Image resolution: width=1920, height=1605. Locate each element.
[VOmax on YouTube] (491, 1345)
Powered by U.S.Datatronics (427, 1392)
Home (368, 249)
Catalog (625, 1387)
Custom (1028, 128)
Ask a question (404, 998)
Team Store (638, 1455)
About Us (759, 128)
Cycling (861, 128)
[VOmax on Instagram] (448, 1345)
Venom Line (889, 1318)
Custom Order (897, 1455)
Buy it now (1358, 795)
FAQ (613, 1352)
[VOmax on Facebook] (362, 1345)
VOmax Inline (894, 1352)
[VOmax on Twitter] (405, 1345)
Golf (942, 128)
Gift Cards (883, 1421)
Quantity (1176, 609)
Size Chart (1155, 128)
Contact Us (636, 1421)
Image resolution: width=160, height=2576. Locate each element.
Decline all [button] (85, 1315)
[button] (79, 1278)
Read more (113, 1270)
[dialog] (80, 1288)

TO DO |
Write out exactly the lines starting with the one that holds "Custom Order (897, 1455)" and running through the last line above.

ANSWER BOX |
Custom Order (897, 1455)
Buy it now (1358, 795)
FAQ (613, 1352)
[VOmax on Facebook] (362, 1345)
VOmax Inline (894, 1352)
[VOmax on Twitter] (405, 1345)
Golf (942, 128)
Gift Cards (883, 1421)
Quantity (1176, 609)
Size Chart (1155, 128)
Contact Us (636, 1421)
Image resolution: width=160, height=2576. Locate each element.
Decline all [button] (85, 1315)
[button] (79, 1278)
Read more (113, 1270)
[dialog] (80, 1288)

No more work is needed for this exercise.